Future updating activities by the cooperating agencies are being organized on a Major Land Resource Area (MLRA) basis. In the future, individual survey areas will more closely match natural landscape divisions, rather than administrative boundaries. Beyond cross-county edge-matching, major tasks for future survey projects will include rationalizing consistent geographic and taxonomic units, and dealing with significant differences in survey intensity resulting from varying goals and approaches of survey teams of disparate vintage.

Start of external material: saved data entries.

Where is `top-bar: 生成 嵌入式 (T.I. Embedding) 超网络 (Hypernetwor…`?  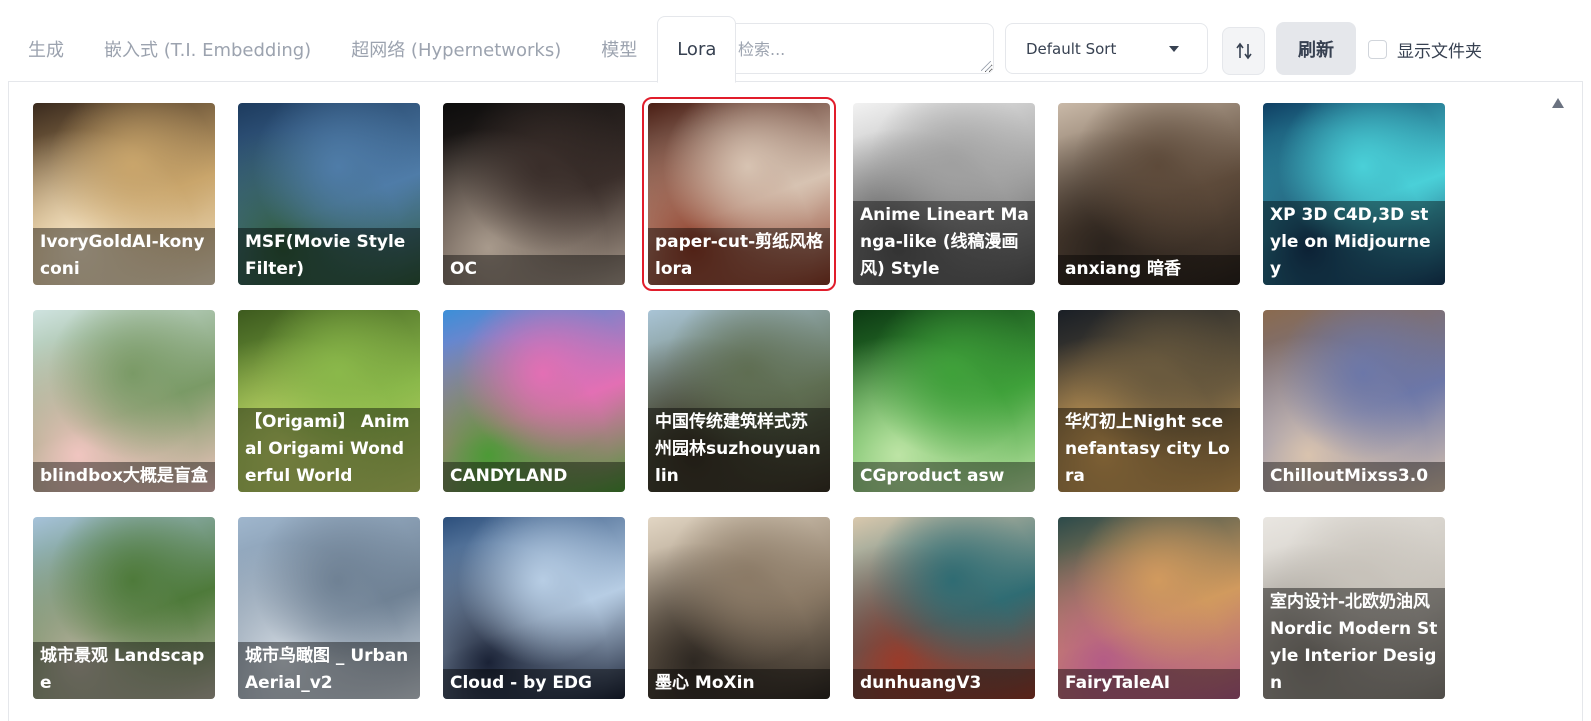
top-bar: 生成 嵌入式 (T.I. Embedding) 超网络 (Hypernetwor… is located at coordinates (796, 42).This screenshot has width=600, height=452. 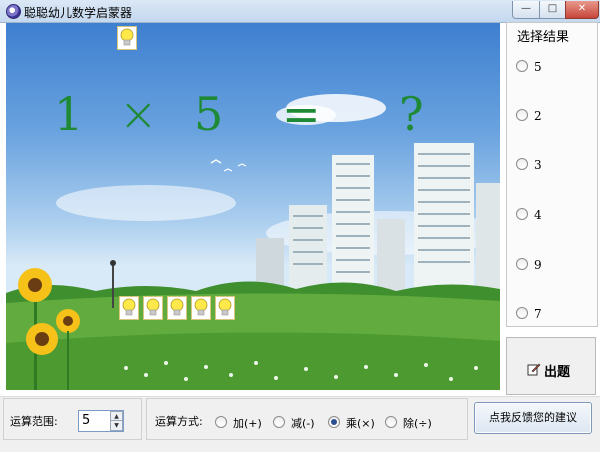 What do you see at coordinates (529, 266) in the screenshot?
I see `result-option: 9` at bounding box center [529, 266].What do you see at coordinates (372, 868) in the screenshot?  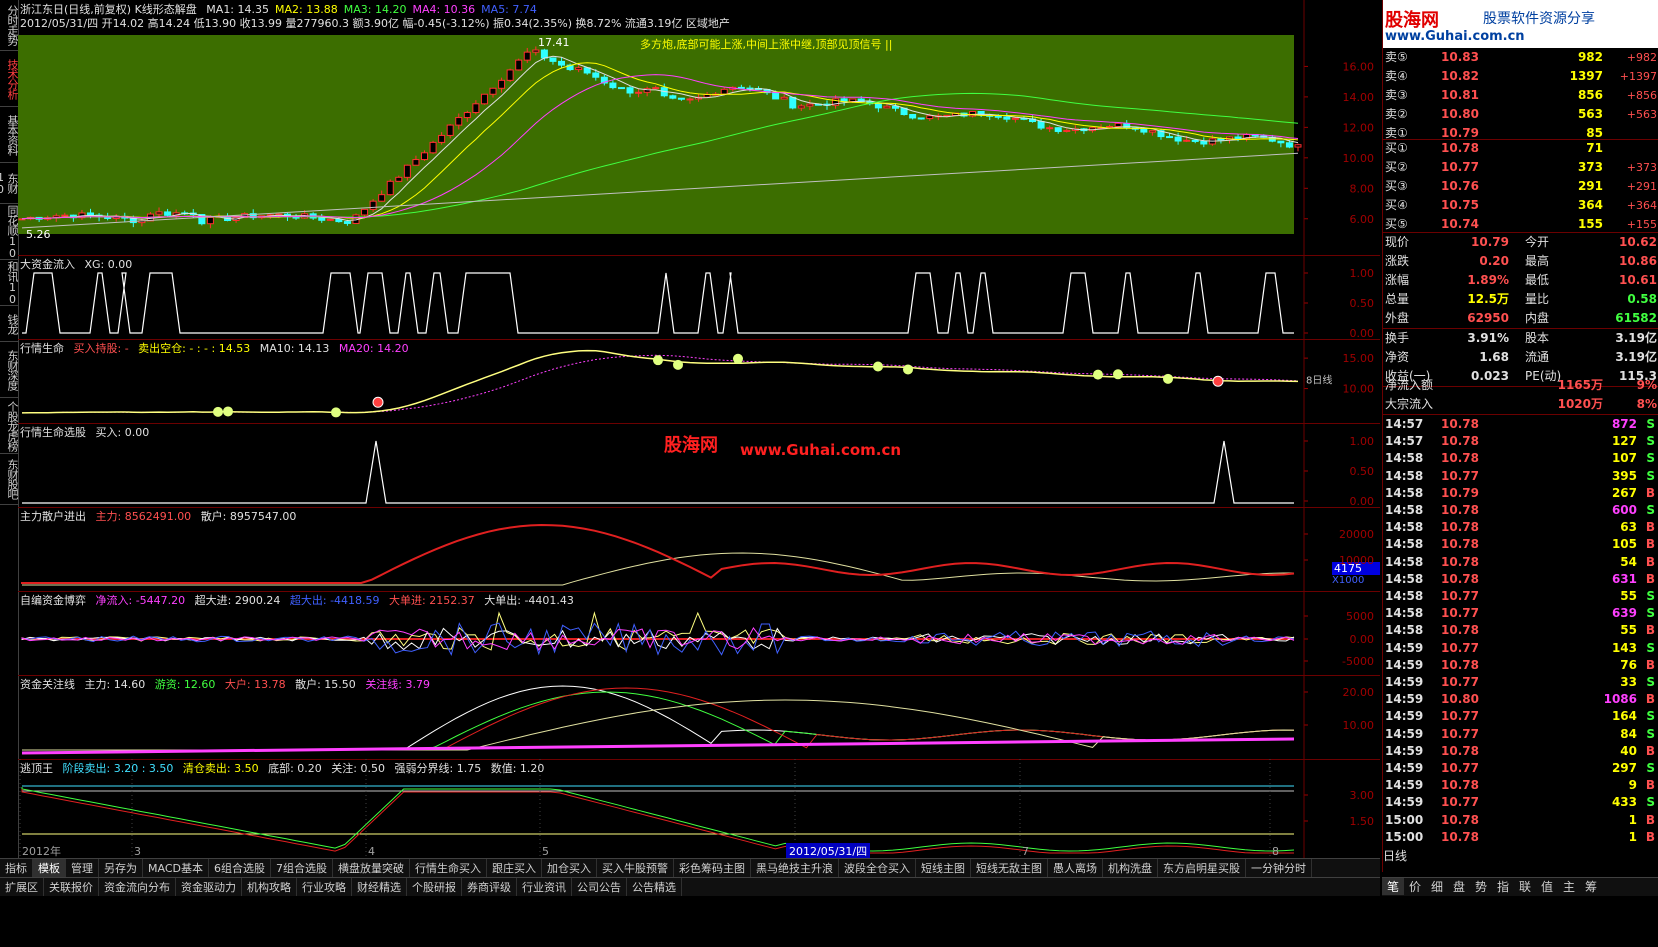 I see `indicator-tab: 横盘放量突破` at bounding box center [372, 868].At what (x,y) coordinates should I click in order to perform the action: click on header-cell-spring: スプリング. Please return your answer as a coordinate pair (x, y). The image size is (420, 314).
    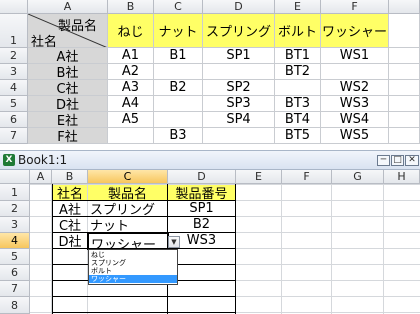
    Looking at the image, I should click on (239, 31).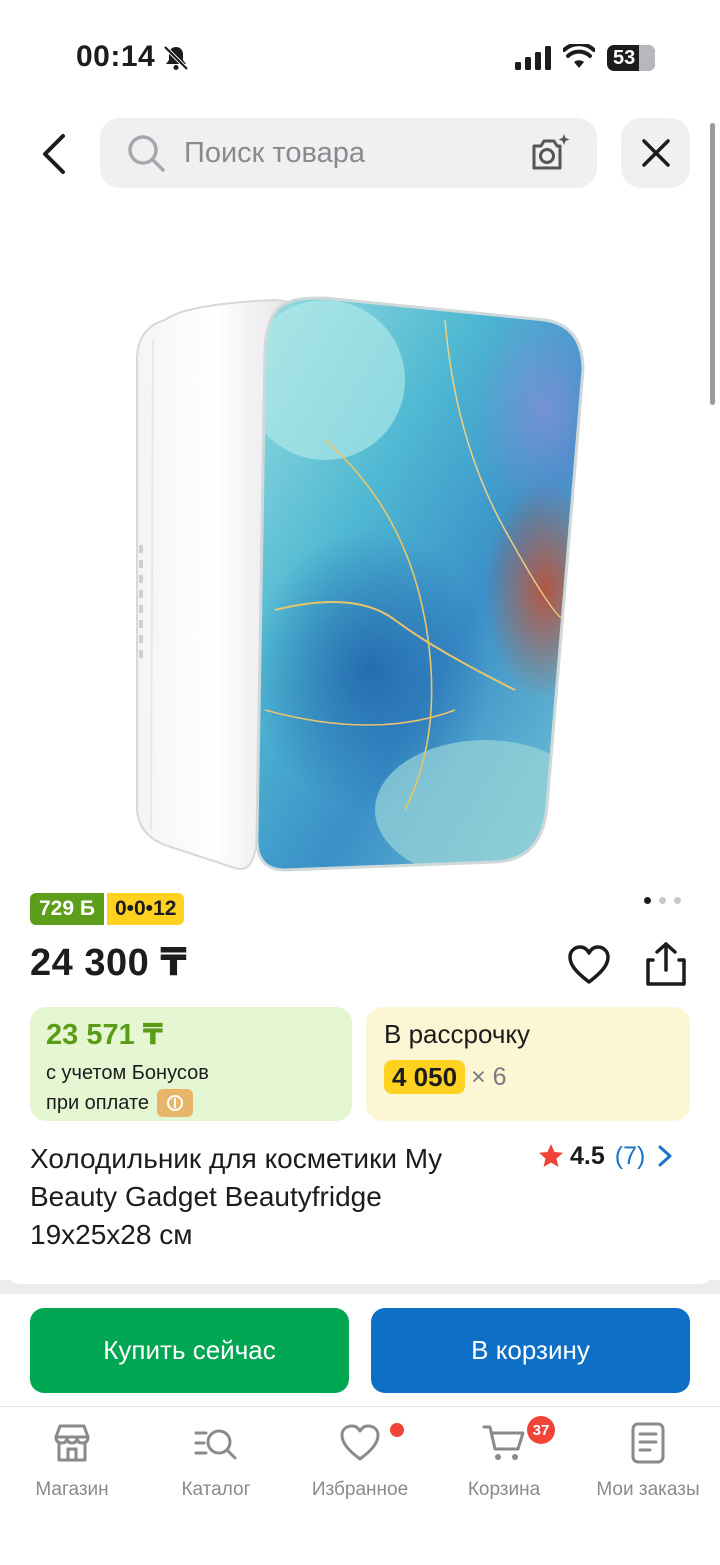 The height and width of the screenshot is (1565, 720). Describe the element at coordinates (624, 58) in the screenshot. I see `battery-level: 53` at that location.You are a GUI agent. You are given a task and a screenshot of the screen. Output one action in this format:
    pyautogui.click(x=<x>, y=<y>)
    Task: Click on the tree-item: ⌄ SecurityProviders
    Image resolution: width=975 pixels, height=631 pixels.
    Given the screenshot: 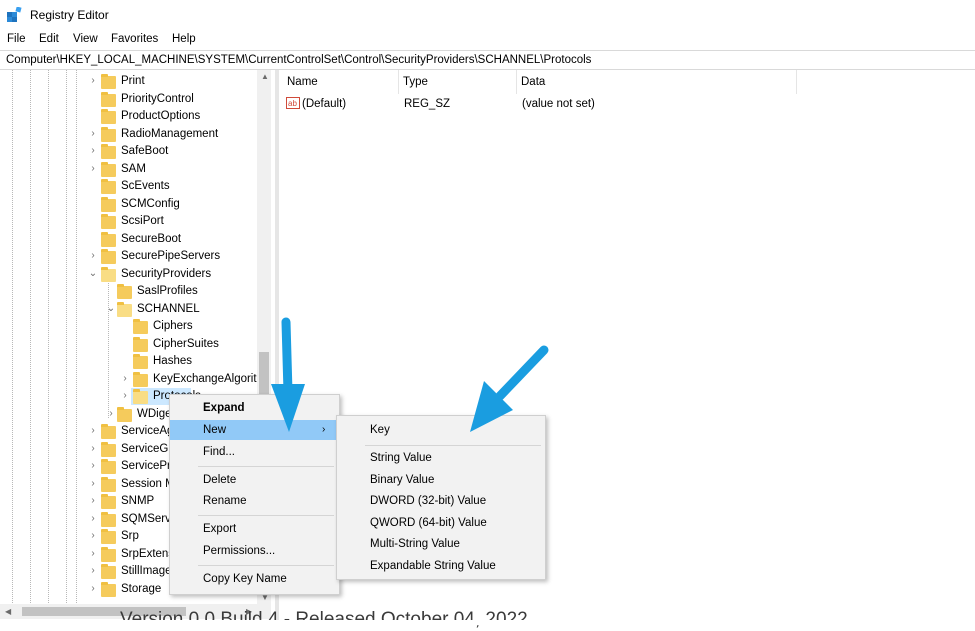 What is the action you would take?
    pyautogui.click(x=128, y=274)
    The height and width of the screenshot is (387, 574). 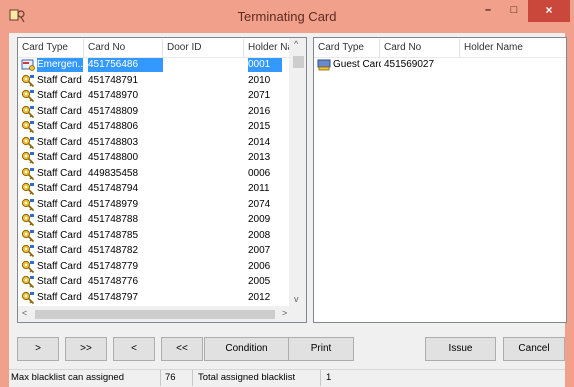 I want to click on print-button: Print, so click(x=321, y=349).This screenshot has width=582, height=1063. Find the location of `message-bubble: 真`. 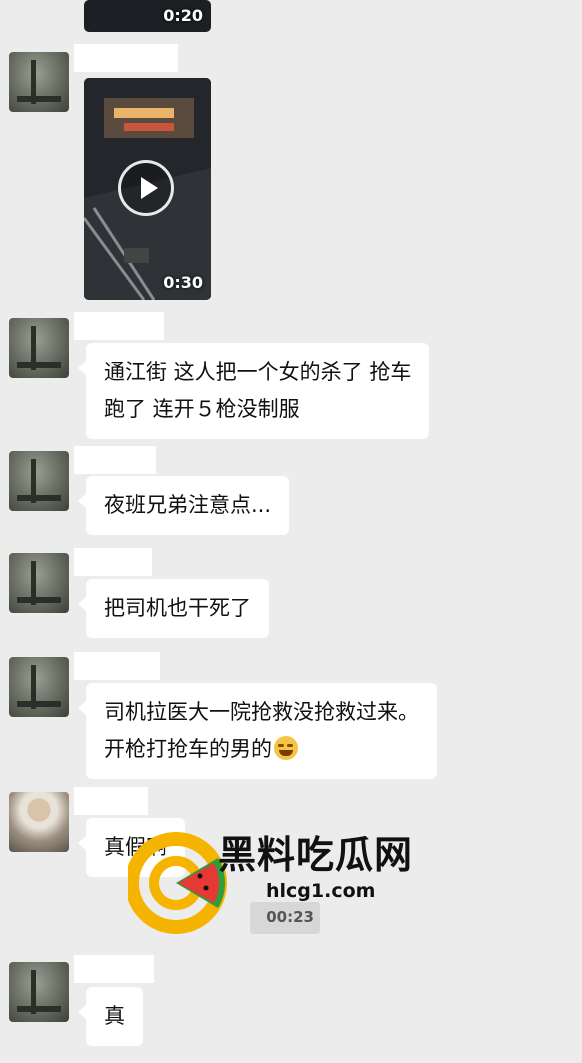

message-bubble: 真 is located at coordinates (110, 1016).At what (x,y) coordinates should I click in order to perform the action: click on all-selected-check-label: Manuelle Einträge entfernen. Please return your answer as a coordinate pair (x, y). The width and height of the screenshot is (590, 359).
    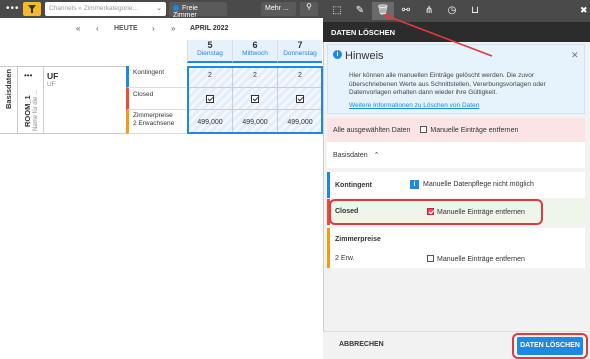
    Looking at the image, I should click on (474, 130).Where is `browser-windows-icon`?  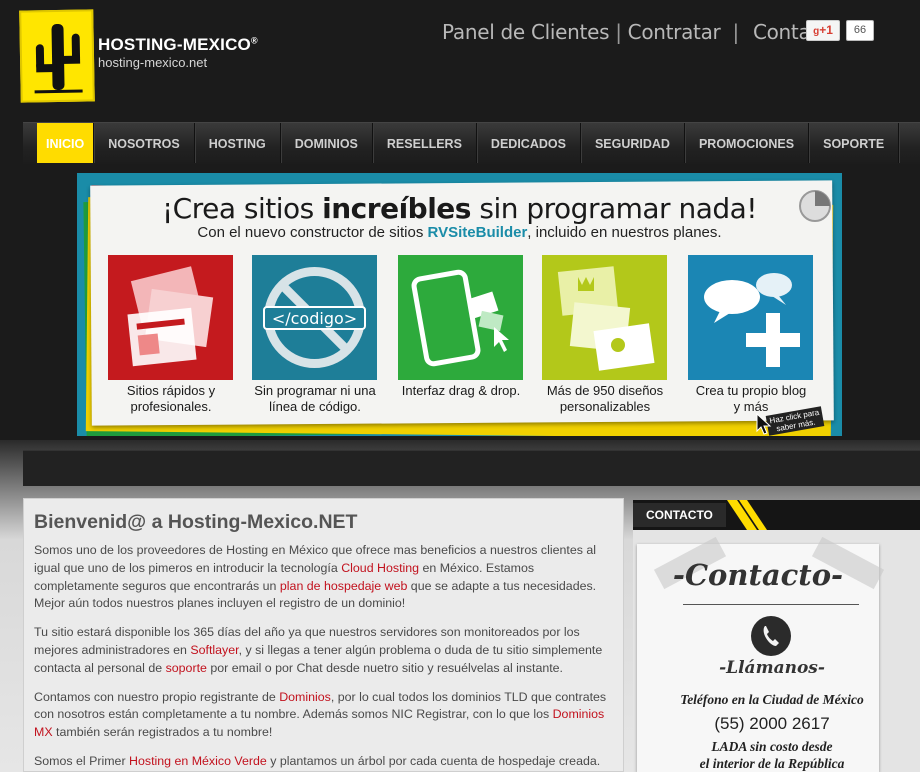 browser-windows-icon is located at coordinates (170, 318).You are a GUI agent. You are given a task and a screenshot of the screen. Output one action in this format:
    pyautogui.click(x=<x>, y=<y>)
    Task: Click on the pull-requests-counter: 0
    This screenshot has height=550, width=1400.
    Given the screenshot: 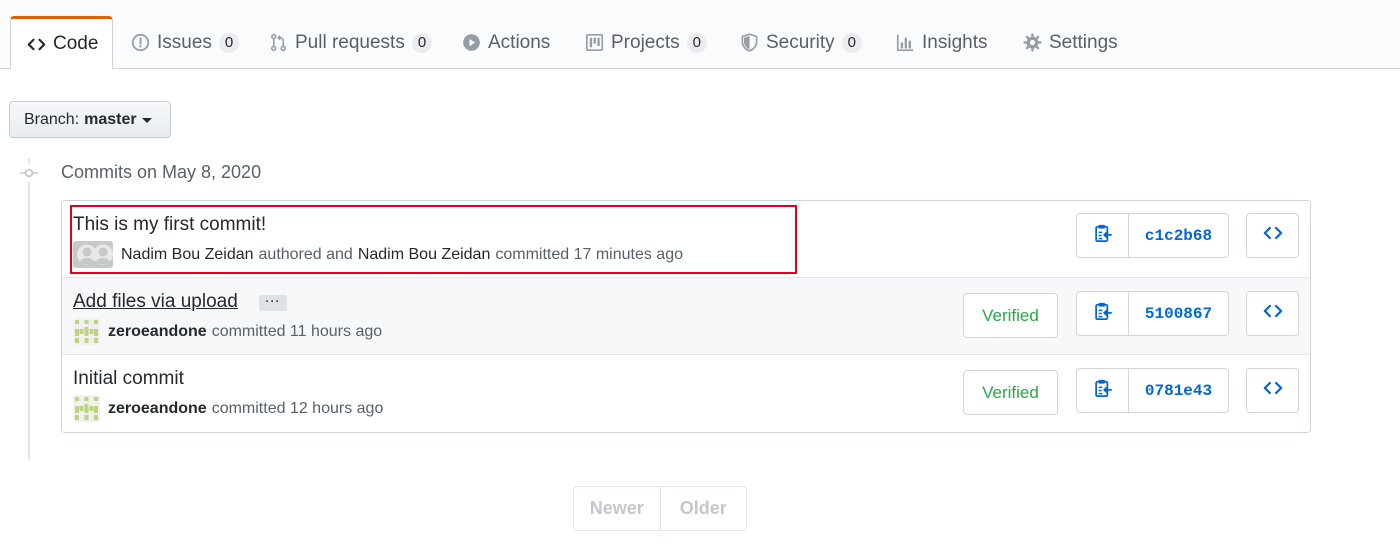 What is the action you would take?
    pyautogui.click(x=422, y=42)
     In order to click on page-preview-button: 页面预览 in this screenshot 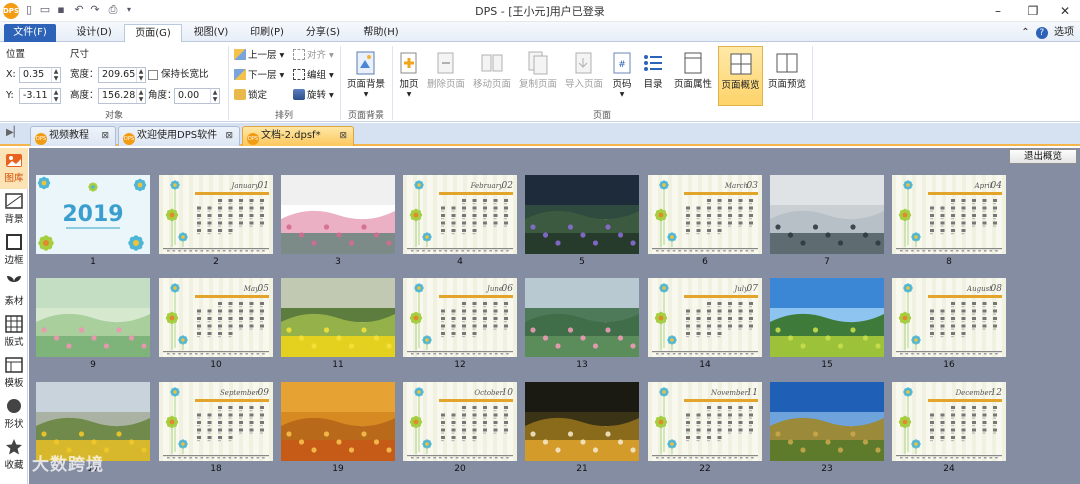, I will do `click(787, 76)`.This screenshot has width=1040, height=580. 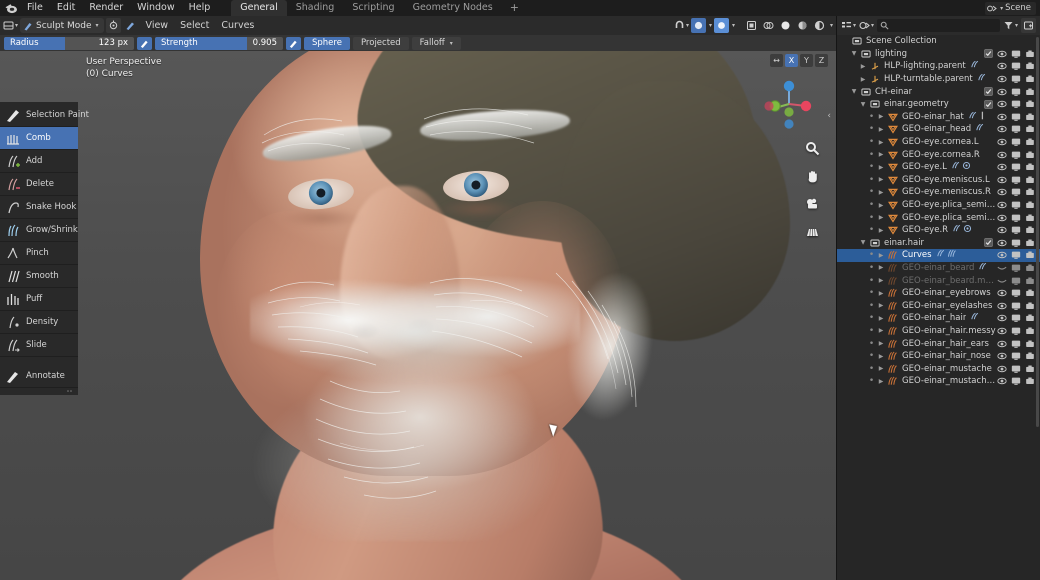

Generally, the second century of soil survey in the USA is not yet well served with a modern coherent framework of operational techniques and approaches. Geospatial and pedometric techniques are likely to contribute significantly to future survey activities, but these approaches have not yet been used for routinely updating areas as large as an MLRA. Geospatial and pedometric techniques hold great promise for improving the efficiency of survey, and in producing a more reliable product. However, pedometric techniques have been generally been applied only for small areas, or at small map scales, and institutionalization of these techniques is progressing slowly in the soil survey agencies, where they are often seen as experimental.
A soil-landscape modeling approach is being used to facilitate updating of soil surveys on a MLRA basis in Southeastern Ohio, MLRA 126. A case study involves Belmont and Noble counties, two adjacent areas with similar “soil forming factors”, but contrasting survey vintages and map unit intensity. Soil landscape models have been constructed for each survey area individually and in aggregate. Models were constructed using the SCORPAN approach. Base data layers included the existent soil surveys, specific terrain-based climate attribute surfaces (e.g. solar radiation), historic vegetation, land use and land cover information, terrain attributes from digital elevation models, and surficial geology derived from interpolation of large amounts of stratigraphic data. Models have been constructed using classification trees. Methods for assessing uncertainty in the use of classification trees have been explored.
The models have been applied to identify areas of major discrepancy between the adjacent survey areas, to redefine rational mapping units and mapping intensity, to locate areas with significant mapping uncertainty, and to guide further field investigations. It is suggested that a soil landscape modeling approach can be applied more widely for soil survey updates, and an operational framework is proposed.